I'm trying to start working with Nvidia's Isaac Gym software in a new Conda environment and am running into some issues.
Firstly, the software requires a Conda environment of Python 3.8.
Secondly, the software requires Pytorch be installed and functional with my GPU. I have a 3080 Ti, which means Pytorch needs to be installed with CUDA 11.3 (or, at least, newer than 10.2). As Isaac Gym's setup installs it with CUDA 10.2, I need to install Pytorch elsewhere.
Whenever I run the CUDA 11.3 Pytorch install in the Conda environment as described by the menu on https://pytorch.org/, it bumps the Python version in the Conda environment.
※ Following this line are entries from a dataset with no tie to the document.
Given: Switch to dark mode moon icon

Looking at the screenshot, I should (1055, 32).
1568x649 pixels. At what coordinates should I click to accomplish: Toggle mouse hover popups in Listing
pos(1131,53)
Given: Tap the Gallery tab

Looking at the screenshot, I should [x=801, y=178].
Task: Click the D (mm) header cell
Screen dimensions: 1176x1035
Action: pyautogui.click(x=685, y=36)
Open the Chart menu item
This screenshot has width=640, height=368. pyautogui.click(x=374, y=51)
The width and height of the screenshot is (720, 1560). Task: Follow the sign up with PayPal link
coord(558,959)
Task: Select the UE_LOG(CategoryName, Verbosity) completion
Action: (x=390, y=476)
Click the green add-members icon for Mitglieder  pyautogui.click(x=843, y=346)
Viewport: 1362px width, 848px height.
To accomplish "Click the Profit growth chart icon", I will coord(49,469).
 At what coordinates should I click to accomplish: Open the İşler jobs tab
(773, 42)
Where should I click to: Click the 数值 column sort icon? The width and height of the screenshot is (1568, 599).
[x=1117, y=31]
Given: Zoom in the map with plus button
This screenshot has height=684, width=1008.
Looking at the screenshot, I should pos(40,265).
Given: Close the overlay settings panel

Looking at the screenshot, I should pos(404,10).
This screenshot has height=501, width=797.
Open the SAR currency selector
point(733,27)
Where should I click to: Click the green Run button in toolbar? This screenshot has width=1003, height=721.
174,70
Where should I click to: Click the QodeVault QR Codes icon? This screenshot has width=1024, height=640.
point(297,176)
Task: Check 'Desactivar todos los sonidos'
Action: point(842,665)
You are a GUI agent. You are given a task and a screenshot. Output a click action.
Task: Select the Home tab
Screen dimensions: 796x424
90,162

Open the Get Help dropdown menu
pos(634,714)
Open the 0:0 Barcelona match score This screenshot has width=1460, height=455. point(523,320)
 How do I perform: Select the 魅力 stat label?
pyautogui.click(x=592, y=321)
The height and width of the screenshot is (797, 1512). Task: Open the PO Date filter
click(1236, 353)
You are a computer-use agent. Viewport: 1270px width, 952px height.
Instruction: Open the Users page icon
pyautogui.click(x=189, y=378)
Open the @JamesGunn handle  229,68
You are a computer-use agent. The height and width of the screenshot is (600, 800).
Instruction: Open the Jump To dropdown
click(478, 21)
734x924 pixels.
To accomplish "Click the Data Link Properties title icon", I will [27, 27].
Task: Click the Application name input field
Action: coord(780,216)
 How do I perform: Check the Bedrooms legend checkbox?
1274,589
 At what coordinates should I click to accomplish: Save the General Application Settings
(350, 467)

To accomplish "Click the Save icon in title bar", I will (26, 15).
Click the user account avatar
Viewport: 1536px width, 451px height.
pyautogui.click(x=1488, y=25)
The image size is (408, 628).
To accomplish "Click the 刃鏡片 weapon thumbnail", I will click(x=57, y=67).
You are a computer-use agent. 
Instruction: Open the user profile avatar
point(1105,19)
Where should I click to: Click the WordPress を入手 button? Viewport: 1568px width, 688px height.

My workflow is described below:
1. Create the Conda environment:
conda create --name isaacEnv python=3.8
2. Activate the Conda environment:
conda activate isaacEnv
3. Check Python version, which returns Python 3.8.13
python --version
This returns Python 3.8.13
4. Install the rest of the Nvidia Isaac Gym stuff.
This step doesn't impact any later steps but is detailed in their installation documentation (downloadable from their website). It does not end up mattering because the script they use installs torch
with Cuda 10.2, which--as stated--is incompatible with my 3080 Ti.
This step is also likely independent of the problem, as the next step causes issues regardless:
5. Install Pytorch with CUDA 11.3
As detailed on pytorch.org:
conda install pytorch torchvision torchaudio cudatoolkit=11.3 -c pytorch
At this stage, even if I hit "no" to cancel the installation, when I run python --version
again, it will show Python 3.9.12
, which is the default version on this PC.
tl;dr: Is there a way to install Pytorch with CUDA 11.3 without upgrading from Python 3.8 in the Conda environment in the process?
I have faced the same question today.
It seems like you just need to open another terminal, and the python version will revert to normal... Maybe it's something about CUDA.
Update: I have considered this question again. Now I tend to that this is a bug with conda updating. After I created the new env, I run an updating just as what conda advised me to do. And since then the python attaching to my terminal was always the one in base env.